Thanks. He's an awesome buddy.


----------



## froglet (Mar 15, 2010)

Stevo2 said:


> Thanks. He's an awesome buddy.




some great pics of Danny as always.


Here are some pics of my girls

Gil the Alex, Bug the quaker and Abby the yellow sided green cheek


----------



## Stevo2 (Mar 15, 2010)

froglet said:


> some great pics of Danny as always.
> 
> 
> Here are some pics of my girls
> ...


 
Thanks Megan. Love that photo of Gil


----------



## froglet (Mar 15, 2010)

Stevo2 said:


> Thanks Megan.
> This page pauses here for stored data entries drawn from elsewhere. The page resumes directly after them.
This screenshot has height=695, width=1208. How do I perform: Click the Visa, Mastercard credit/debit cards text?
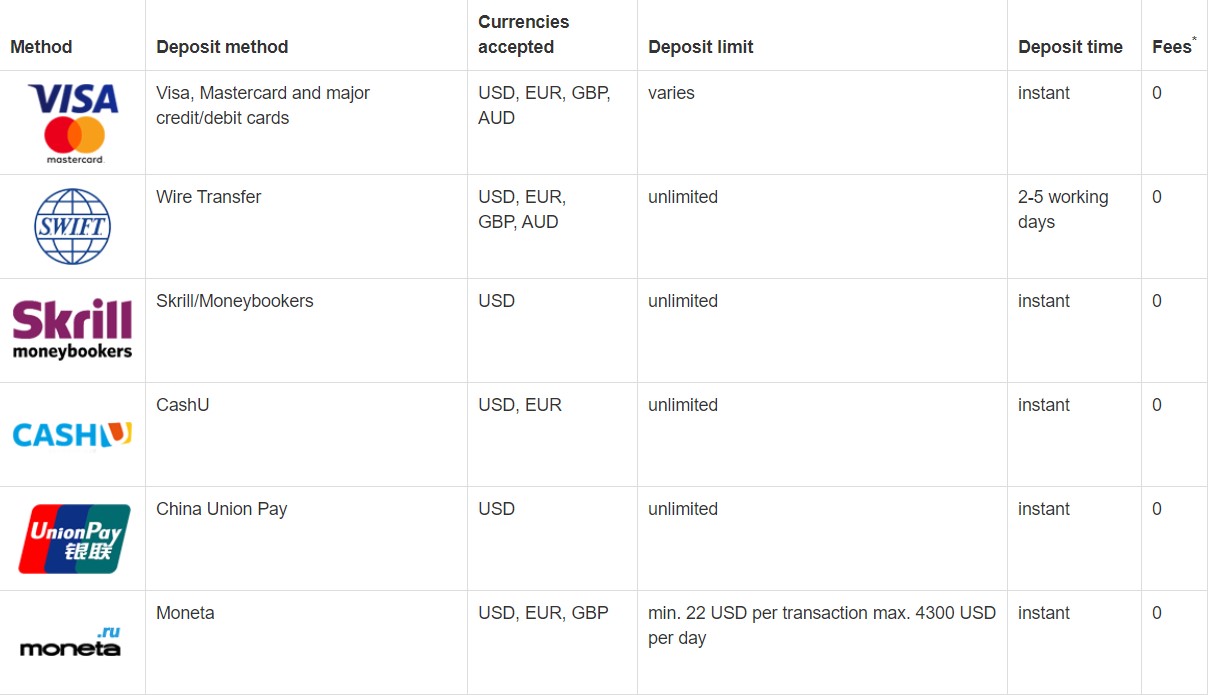[x=263, y=105]
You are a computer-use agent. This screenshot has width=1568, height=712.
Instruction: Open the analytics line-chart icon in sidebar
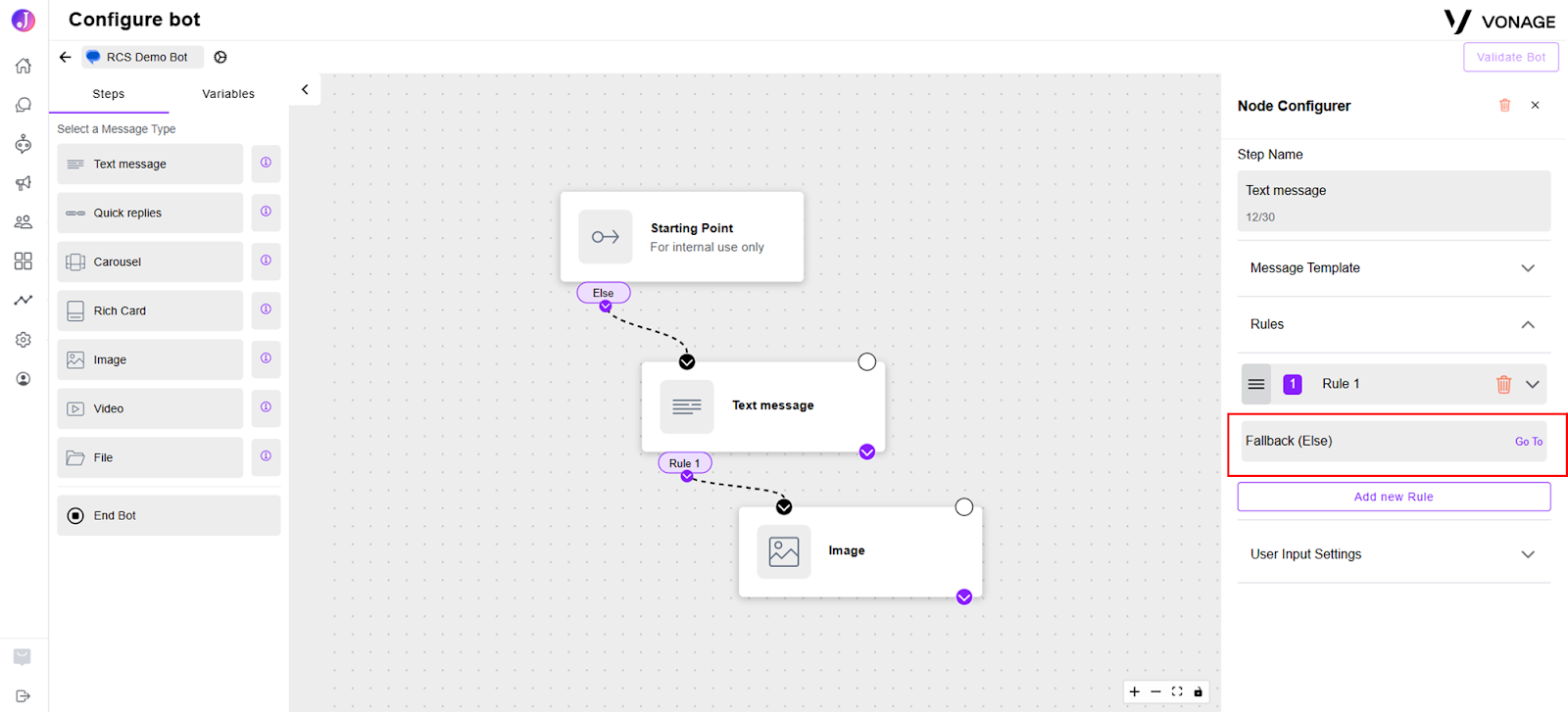tap(24, 300)
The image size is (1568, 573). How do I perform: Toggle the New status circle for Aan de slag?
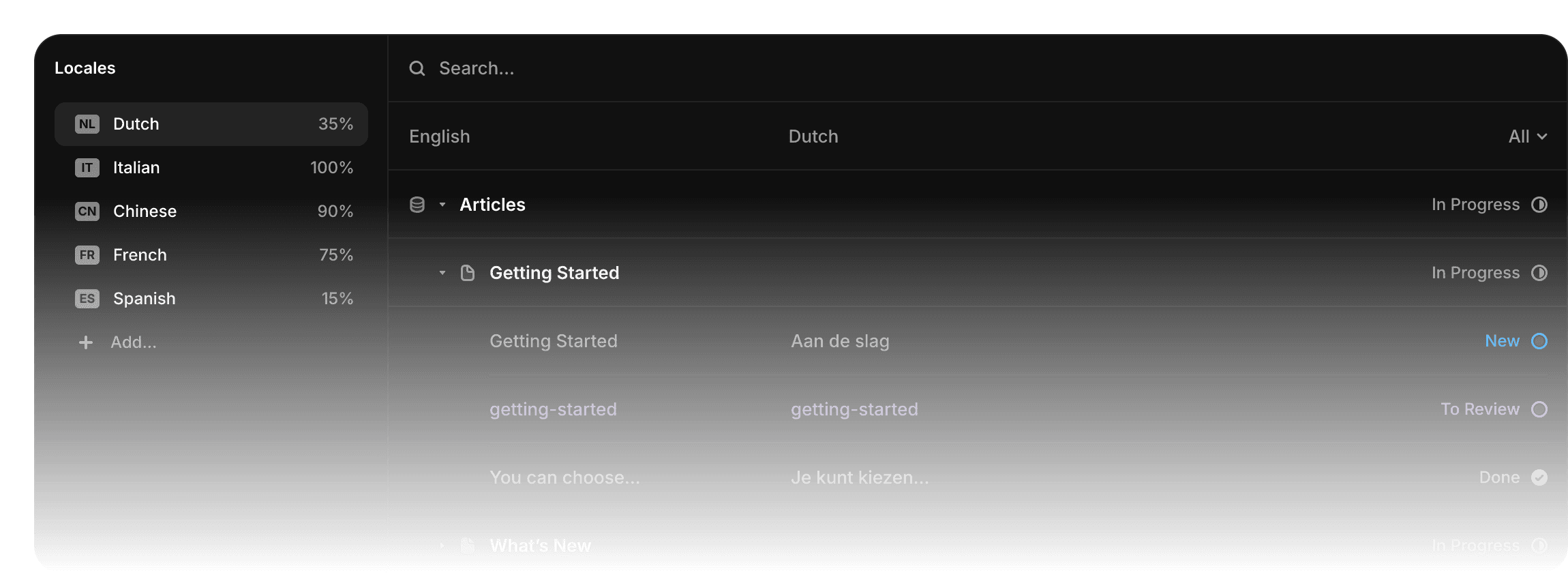1539,341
Love that photo of Gil



thanks

i think that is one of only a couple of her that turned out well - she is not photogenic at all


----------



## shane14 (Mar 15, 2010)

Zimbi my Galah





Saffie my Major Mitchell (bastard of a thing)


----------



## melgalea (Mar 15, 2010)

some more pics of my boy. i love him to peices. he has been the most perfect pet i could ask for. 
cheers
mel. 
LOVE all the photos.


----------



## JrFear (Mar 15, 2010)

Log In | Facebook

Ok so i dnt no how to load pictures but this a pic and theres a few more in that album of ELVIS the blue and gold macaw at my old work!
he loved me and hated every one else i wish i bought him! put $9000 was a bit outta my price range!


----------



## LILMUMMA_69 (Mar 15, 2010)

This is my 3yr old Sun Conure named "****** head" and he rightfully owns his name lol you have to meet him to know what i mean...


----------



## AMY22 (Mar 15, 2010)

Sprinklez


 



Sparklez


----------